▶ [ASSIGNMENT]: Only the lines from the one containing "Task: Tap the blue arrow beside DizzyDolphin" through the end of the data below are to be repeated, exactly as given, without pictures.

▶ [ENTRIES PROVIDED]:
* * * * * * *

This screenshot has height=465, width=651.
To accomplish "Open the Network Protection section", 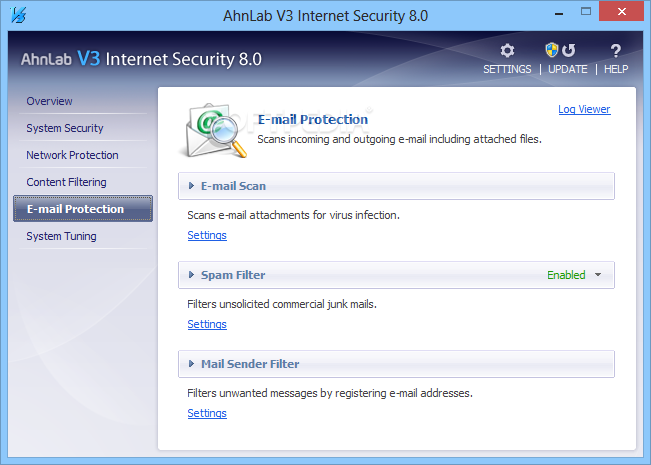I will [72, 155].
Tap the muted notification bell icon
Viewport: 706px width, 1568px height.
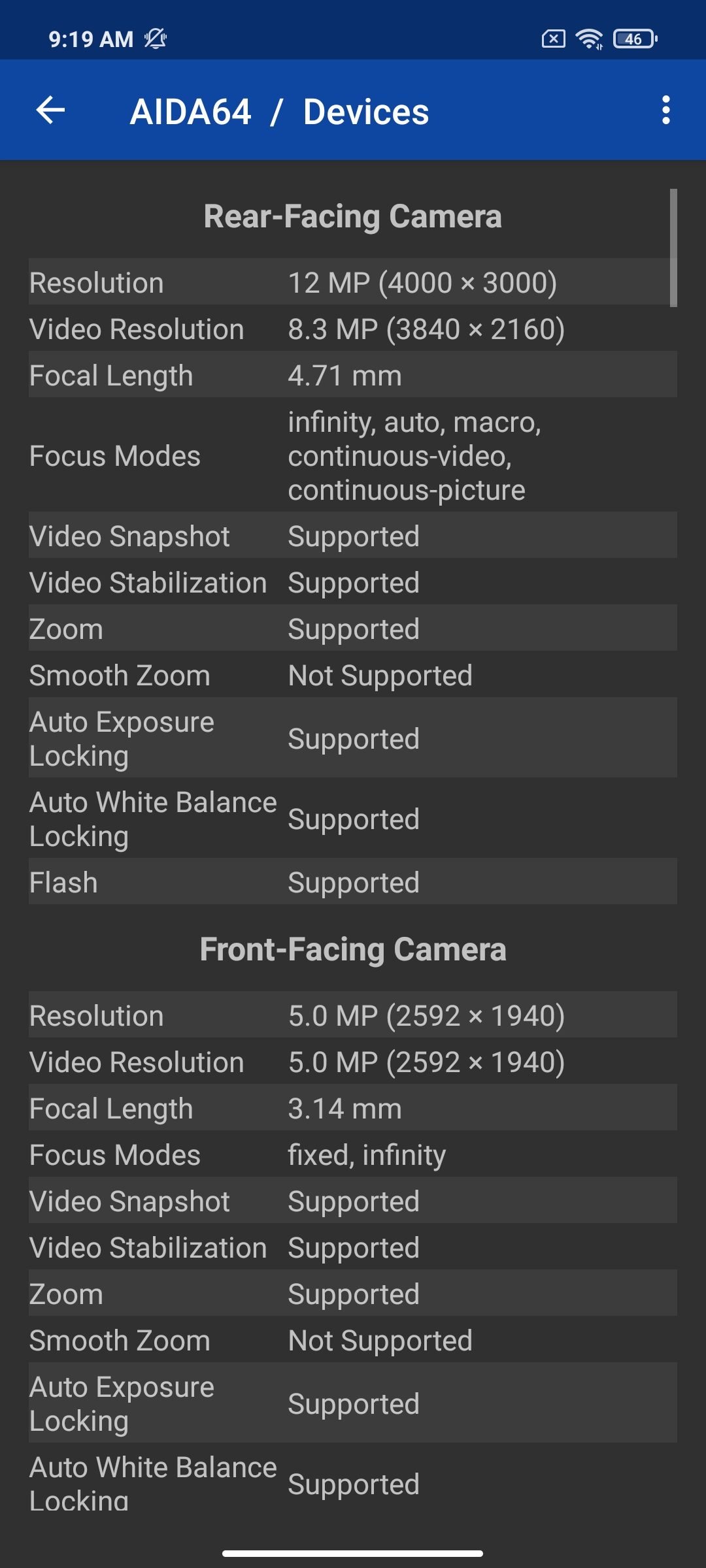tap(156, 39)
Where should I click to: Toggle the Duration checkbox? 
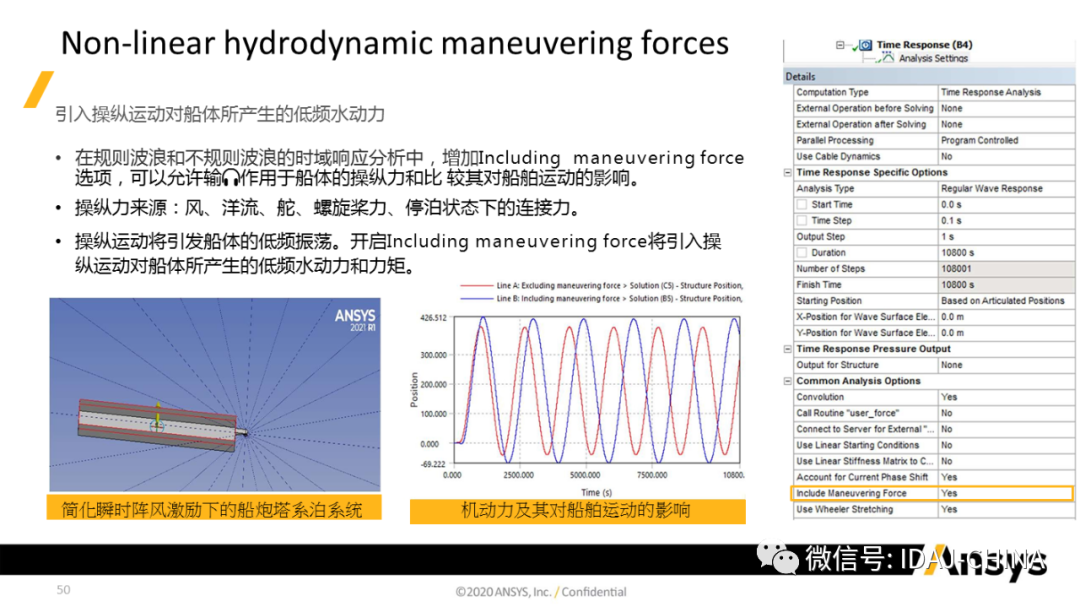801,253
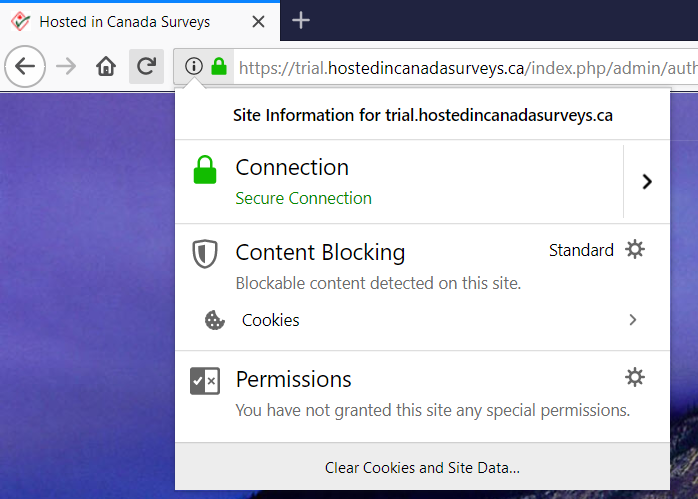698x499 pixels.
Task: Open a new tab with plus button
Action: coord(301,20)
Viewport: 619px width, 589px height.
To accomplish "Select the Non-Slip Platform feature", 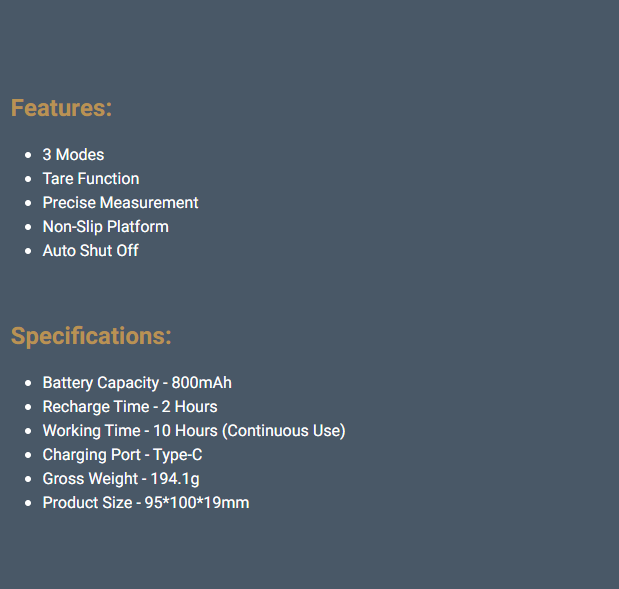I will 105,227.
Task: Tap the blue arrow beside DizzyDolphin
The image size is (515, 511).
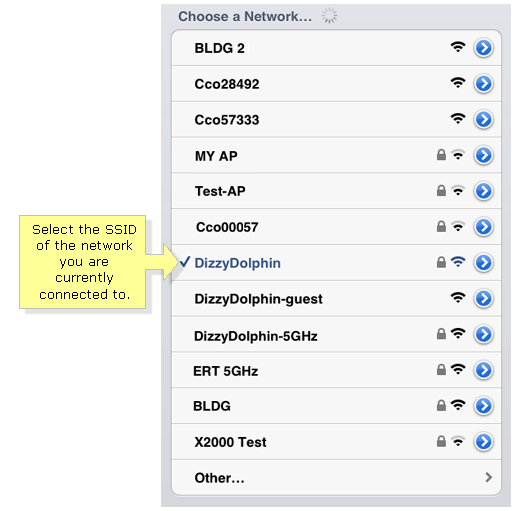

* * * * * * *

▶ [TASK RESULT]:
Task: Tap the blue arrow beside DizzyDolphin
The image size is (515, 511).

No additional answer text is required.